I don't remember anything from preschool—not even the name of my teacher or how my preschool looked from the outside or even the name of my teacher, and that's why preschool is so devalued, I suppose, because people wonder what the point is when kids are too young to learn anything.

I don't think preschool is an absolute waste though, and although you shouldn't expect your preschooler to master all their letters and numbers, you can at least expect them to be prepared for the true start of school life in kindergarten.

TEKS, which form the basis of Texas standards for education, begin with kindergarten, as does 'real schooling' in the eyes of most parents. It may not be mandatory, but parents who didn't send their children to preschool are eager to have them acclimated into the grinding wheels of the education system once their kid is old enough to be enrolled as a kindergarten.

What I've noticed, from observing kindergarteners the past few weeks, is that they are unpredictable, unbridled and children in almost every sense of the word.

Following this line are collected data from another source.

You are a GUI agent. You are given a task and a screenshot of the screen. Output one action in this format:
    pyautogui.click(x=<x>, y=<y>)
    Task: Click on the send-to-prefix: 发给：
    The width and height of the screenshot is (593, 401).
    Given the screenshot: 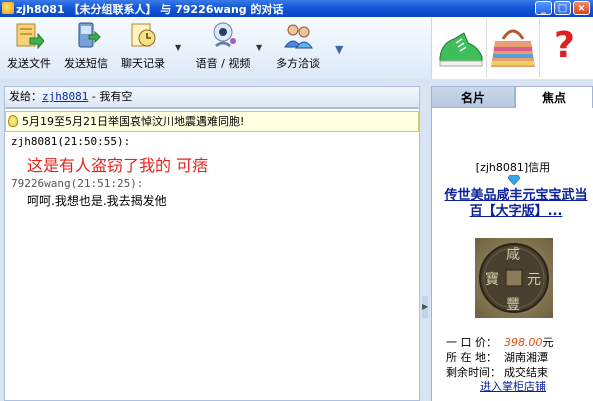 What is the action you would take?
    pyautogui.click(x=26, y=96)
    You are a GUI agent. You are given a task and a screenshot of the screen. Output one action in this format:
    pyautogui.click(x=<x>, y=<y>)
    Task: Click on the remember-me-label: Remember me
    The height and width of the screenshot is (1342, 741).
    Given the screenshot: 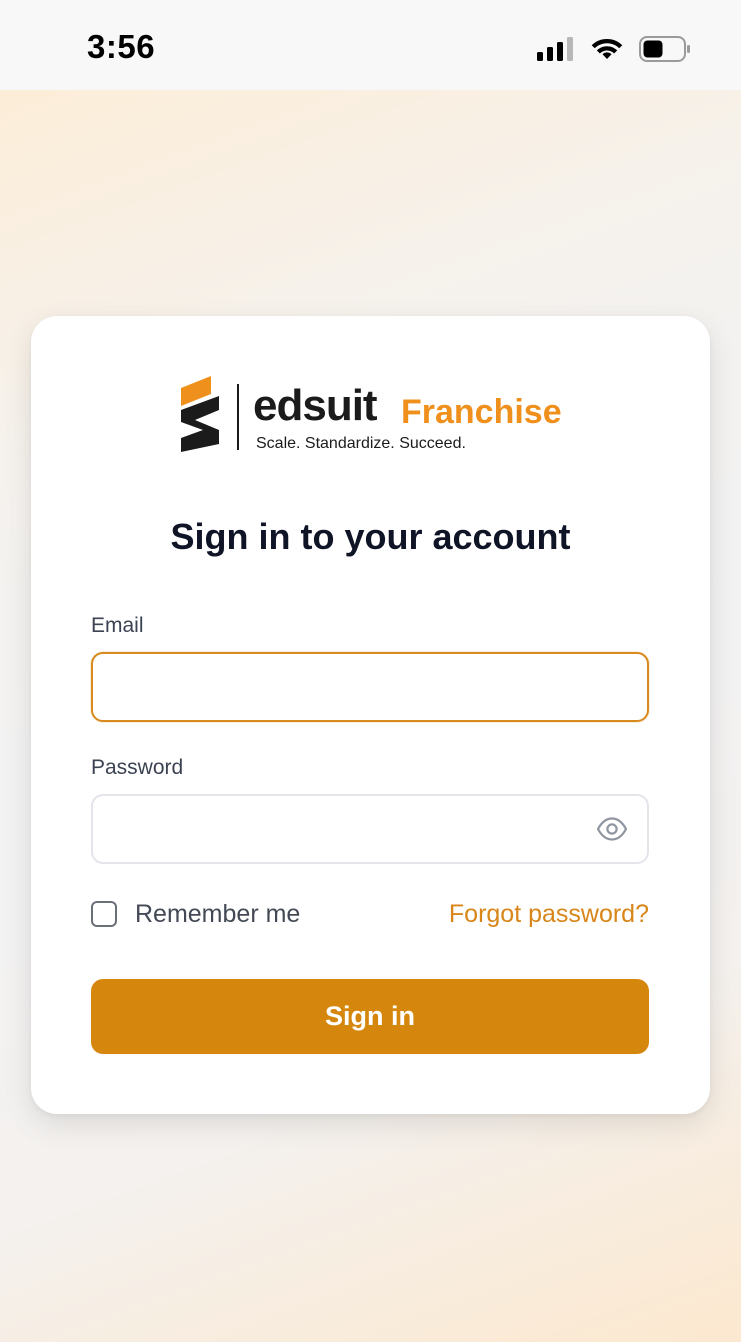 What is the action you would take?
    pyautogui.click(x=218, y=914)
    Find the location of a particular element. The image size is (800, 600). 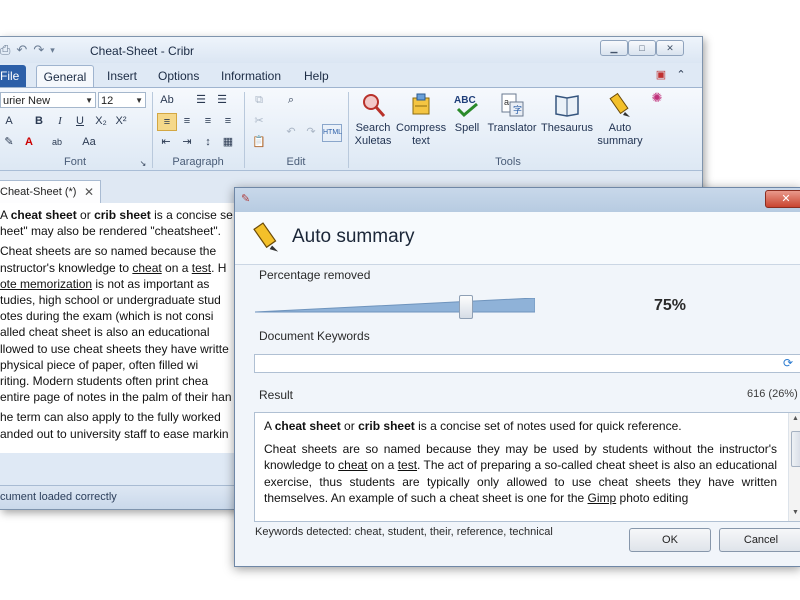

justify-button: ≡ is located at coordinates (228, 121).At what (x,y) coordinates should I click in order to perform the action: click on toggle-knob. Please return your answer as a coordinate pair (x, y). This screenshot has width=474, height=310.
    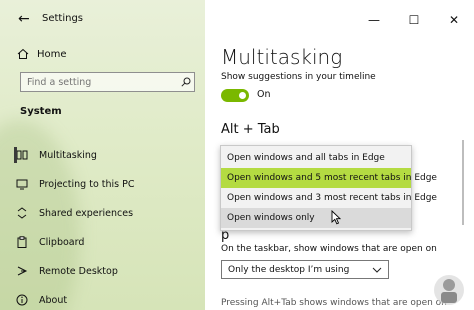
    Looking at the image, I should click on (242, 96).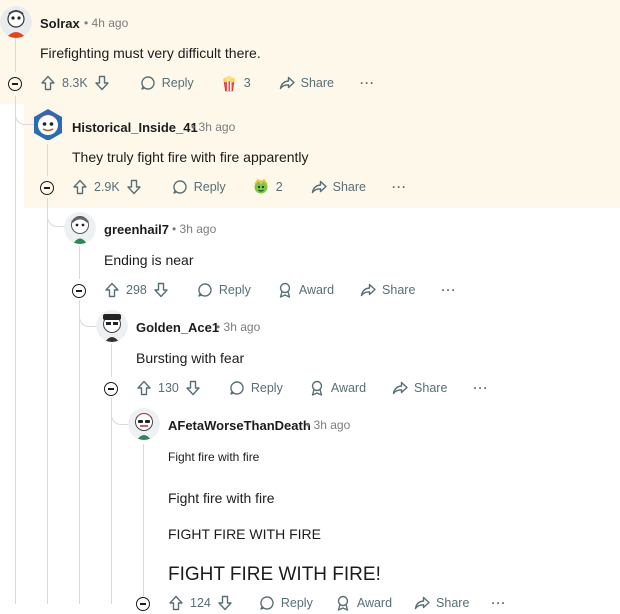 The image size is (620, 614). Describe the element at coordinates (135, 128) in the screenshot. I see `comment-author: Historical_Inside_41` at that location.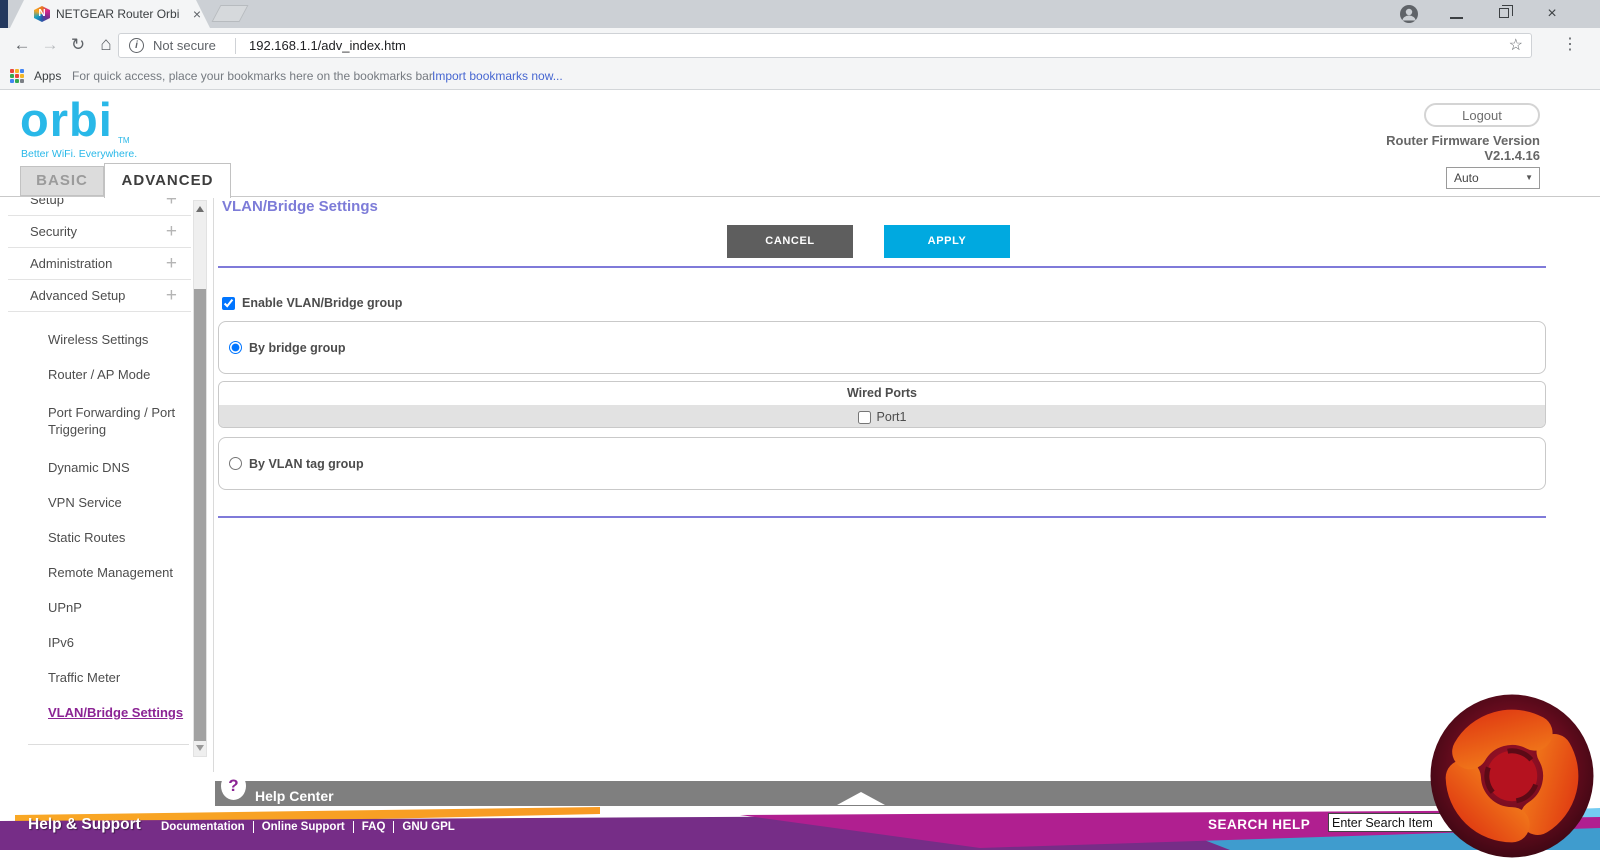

Their world doesn't extend much farther than themselves and in their eyes, "me" is the most powerful and only concept they must understand. They are also sweet, ready to please and love, and forever hopeful in what each new moment can bring. My big discovery though was that you could tell with a look which kindergarteners have been to preschool.

It isn't just that they're the ones who can recognize their capital and lowercase letters, who know their shapes and colors and who can hold a pencil the right way, although I've seen all of these things too. Some of them can spell words and write letters and others already know about important reading and math concepts that are outlined in the TEKS.

It's the other school and life skills that really show which kids went to preschool though.

Yes, they may be the ones who come up repeatedly to ask when it will be naptime, but they'll also be the kids who can sit up straight on the carpet without rolling around and know what it means to follow direction.

They understand consequences and are accustomed enough to school to know what rewards and consequences are and that your teacher is not the same thing as your mother. The precocious ones have even mastered that most elusive, aggravating skill of being able to tie their shoes without any help.

So, preschool isn't just a daycare full of naps, snacks and unchaperoned fun, nor is it a torture house that transforms children into miniature adults before their time. It is where students learn skills, like listening and sharing that will stick with them not only through kindergarten but their entire lives.